医師の資格・医師免許

医師は「国家資格」が必要

医師は「医師免許」を取得している人だけが就くことができる職業です。「医師免許」というのは国の法律に基づいて与えられる国家資格のことで、この資格がない人が患者に診療や治療を施すことはできません。

医師は人の命に係わるという大きな責任の伴う仕事なので、無免許で仕事をすることは重大な法律違反にあたります。

資格取得の第一歩は大学へ

医師の国家資格を取るためには、さまざまな試験に合格することが必要になります。

まず必要なのは、厳しい受験戦争に勝ち抜いて、医学が学べる大学に入学することです。6年かけて「病理学」や「生理学」などの授業から解剖の実習まで幅広く経験を積み重ね、医学に関する知識や技術を身につけます。
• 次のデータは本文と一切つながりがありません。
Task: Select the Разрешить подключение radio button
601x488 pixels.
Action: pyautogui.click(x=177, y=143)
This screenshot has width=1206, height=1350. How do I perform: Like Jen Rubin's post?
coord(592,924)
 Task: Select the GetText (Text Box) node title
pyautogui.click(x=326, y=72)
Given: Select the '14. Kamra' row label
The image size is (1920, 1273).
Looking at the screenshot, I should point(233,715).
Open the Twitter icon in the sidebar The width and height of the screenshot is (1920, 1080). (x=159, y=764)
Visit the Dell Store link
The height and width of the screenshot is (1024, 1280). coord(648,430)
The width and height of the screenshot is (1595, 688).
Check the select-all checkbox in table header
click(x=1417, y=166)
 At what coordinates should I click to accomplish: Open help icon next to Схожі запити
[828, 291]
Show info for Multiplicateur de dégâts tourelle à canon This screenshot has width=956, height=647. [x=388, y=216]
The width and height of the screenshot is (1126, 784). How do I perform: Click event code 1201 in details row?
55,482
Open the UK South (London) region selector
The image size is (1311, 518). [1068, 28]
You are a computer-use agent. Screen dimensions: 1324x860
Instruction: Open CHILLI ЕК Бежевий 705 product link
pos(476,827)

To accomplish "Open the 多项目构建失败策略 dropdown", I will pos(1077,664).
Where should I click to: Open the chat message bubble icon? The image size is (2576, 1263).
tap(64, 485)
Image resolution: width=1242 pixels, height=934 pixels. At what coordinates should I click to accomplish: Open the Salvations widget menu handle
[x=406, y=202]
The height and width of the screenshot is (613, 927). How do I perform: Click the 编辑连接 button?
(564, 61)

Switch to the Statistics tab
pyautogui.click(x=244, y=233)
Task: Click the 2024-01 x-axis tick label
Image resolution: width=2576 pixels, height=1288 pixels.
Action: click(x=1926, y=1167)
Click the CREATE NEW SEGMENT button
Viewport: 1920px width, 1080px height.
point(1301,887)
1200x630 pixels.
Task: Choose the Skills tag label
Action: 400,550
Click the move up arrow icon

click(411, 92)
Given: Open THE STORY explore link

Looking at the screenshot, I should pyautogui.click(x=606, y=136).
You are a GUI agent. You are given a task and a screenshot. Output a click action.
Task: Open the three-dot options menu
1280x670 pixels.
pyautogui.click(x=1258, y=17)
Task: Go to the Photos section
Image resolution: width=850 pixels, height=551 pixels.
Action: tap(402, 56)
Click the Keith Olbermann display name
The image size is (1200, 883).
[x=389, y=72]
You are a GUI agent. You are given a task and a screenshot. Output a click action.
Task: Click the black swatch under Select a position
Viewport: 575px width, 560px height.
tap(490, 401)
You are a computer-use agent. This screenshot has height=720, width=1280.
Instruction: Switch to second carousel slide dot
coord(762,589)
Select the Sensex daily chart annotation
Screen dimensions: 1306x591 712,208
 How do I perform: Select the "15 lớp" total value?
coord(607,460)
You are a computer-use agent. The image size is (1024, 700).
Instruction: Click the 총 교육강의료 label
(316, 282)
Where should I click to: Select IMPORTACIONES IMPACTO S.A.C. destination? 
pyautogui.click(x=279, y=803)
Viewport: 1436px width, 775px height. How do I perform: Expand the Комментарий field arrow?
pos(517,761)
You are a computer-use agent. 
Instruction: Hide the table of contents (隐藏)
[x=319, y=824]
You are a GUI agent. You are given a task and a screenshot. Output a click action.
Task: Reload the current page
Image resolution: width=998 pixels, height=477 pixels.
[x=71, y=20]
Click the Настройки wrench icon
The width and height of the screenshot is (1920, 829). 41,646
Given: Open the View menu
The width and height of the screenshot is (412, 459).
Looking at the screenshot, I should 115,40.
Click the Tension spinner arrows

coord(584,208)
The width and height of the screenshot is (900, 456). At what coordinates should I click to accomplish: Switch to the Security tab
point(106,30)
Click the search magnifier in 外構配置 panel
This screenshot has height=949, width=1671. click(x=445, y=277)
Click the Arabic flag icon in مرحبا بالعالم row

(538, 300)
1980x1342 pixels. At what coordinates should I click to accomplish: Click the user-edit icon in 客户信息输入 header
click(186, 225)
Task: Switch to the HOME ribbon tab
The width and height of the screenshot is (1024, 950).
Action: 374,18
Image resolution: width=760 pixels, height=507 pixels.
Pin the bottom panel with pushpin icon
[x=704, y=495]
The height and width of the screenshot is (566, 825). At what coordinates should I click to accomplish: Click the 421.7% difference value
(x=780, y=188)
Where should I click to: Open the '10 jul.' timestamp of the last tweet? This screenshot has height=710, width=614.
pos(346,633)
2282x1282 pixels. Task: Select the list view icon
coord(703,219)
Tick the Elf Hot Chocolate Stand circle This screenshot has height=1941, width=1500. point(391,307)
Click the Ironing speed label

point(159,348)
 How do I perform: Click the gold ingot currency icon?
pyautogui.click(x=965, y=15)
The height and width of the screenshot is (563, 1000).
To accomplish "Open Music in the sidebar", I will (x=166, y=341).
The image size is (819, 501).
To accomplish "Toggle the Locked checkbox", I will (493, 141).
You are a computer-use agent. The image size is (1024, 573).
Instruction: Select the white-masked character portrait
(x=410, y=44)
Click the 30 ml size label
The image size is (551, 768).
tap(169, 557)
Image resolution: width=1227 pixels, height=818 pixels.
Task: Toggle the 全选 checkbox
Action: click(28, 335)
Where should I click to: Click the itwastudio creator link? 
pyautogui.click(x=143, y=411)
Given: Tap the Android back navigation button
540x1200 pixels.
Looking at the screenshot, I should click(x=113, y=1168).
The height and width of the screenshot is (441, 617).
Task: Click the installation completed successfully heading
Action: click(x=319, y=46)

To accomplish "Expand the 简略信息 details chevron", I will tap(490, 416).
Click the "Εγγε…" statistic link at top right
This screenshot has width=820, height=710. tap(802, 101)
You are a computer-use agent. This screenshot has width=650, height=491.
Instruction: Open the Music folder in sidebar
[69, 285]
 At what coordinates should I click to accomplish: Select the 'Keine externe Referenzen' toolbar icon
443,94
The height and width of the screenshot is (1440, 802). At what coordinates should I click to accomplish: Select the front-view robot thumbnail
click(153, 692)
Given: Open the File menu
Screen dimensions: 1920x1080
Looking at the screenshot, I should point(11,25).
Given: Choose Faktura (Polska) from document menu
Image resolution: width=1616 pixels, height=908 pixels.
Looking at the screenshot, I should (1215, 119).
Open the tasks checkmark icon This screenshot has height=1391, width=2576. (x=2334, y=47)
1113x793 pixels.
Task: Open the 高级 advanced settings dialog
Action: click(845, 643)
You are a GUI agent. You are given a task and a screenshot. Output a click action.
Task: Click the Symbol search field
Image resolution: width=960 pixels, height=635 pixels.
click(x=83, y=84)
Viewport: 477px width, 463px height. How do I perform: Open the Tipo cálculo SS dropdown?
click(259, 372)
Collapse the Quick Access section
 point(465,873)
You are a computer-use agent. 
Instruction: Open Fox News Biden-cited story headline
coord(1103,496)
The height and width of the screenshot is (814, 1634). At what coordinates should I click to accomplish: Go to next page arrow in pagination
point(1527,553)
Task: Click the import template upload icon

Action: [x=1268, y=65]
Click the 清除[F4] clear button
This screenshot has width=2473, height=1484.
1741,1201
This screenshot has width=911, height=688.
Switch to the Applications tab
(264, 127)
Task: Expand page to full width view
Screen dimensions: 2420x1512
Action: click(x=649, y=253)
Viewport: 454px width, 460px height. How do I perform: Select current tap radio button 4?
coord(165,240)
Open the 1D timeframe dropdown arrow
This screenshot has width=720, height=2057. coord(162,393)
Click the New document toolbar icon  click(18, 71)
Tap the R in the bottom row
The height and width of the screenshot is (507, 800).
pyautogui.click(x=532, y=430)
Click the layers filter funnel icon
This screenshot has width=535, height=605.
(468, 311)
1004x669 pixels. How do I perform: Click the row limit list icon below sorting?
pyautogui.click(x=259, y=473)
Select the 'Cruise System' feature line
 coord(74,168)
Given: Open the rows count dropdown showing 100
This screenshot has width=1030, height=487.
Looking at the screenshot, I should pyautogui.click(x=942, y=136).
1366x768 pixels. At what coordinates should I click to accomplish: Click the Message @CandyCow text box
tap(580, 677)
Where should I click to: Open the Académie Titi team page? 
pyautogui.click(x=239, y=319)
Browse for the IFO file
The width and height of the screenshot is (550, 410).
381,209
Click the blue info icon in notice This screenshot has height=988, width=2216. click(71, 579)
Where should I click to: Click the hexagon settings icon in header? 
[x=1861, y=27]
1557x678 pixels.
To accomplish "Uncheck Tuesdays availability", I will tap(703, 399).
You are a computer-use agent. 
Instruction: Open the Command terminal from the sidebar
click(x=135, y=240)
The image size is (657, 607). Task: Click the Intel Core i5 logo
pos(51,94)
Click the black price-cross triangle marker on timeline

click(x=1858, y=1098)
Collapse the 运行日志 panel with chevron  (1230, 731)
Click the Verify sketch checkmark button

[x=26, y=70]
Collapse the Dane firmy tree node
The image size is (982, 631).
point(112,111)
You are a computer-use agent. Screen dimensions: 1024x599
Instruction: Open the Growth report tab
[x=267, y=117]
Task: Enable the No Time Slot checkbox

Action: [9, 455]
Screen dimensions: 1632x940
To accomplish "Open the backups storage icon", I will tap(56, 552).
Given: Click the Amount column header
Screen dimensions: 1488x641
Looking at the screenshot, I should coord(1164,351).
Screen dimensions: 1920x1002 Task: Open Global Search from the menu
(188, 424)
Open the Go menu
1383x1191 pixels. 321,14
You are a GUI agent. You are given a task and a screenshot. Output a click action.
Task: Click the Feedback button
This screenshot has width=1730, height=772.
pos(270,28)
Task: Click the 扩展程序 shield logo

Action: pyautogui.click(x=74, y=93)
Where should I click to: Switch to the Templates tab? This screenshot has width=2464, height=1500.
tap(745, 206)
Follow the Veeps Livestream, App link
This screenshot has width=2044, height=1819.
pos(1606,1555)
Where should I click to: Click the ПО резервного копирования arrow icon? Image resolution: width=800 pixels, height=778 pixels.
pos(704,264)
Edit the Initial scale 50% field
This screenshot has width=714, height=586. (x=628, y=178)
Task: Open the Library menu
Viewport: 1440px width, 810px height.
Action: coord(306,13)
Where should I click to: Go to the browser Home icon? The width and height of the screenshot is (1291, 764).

このカリキュラムを修了し、卒業した人か卒業見込みの人には、医師国家試験の受験資格が与えられます。

国家試験合格後、研修を経て医師に

医師国家試験は年に一度行われています。合格率は例年90%近くあるので、まじめに医学部の授業を受けてきた学生であれば、基本的には一発で合格することが可能だと言われています。

この医師の国家試験に無事合格したら、ようやく見習い医師としての第一歩がスタートします。

ただし、この時点では俗にいう「研修医」としての扱いです。病院に勤務することはできますが、給料も低く、任せてもらえる業務も限られています。

研修医として2年間以上の臨床研修を行うことで、初めて一人前の医師として認められ、診療したり開業したりと自由に行うことができるようになるのです。

なお、一度与えられた医師免許は更新の際に試験などはなく、基本的にはずっと有効です。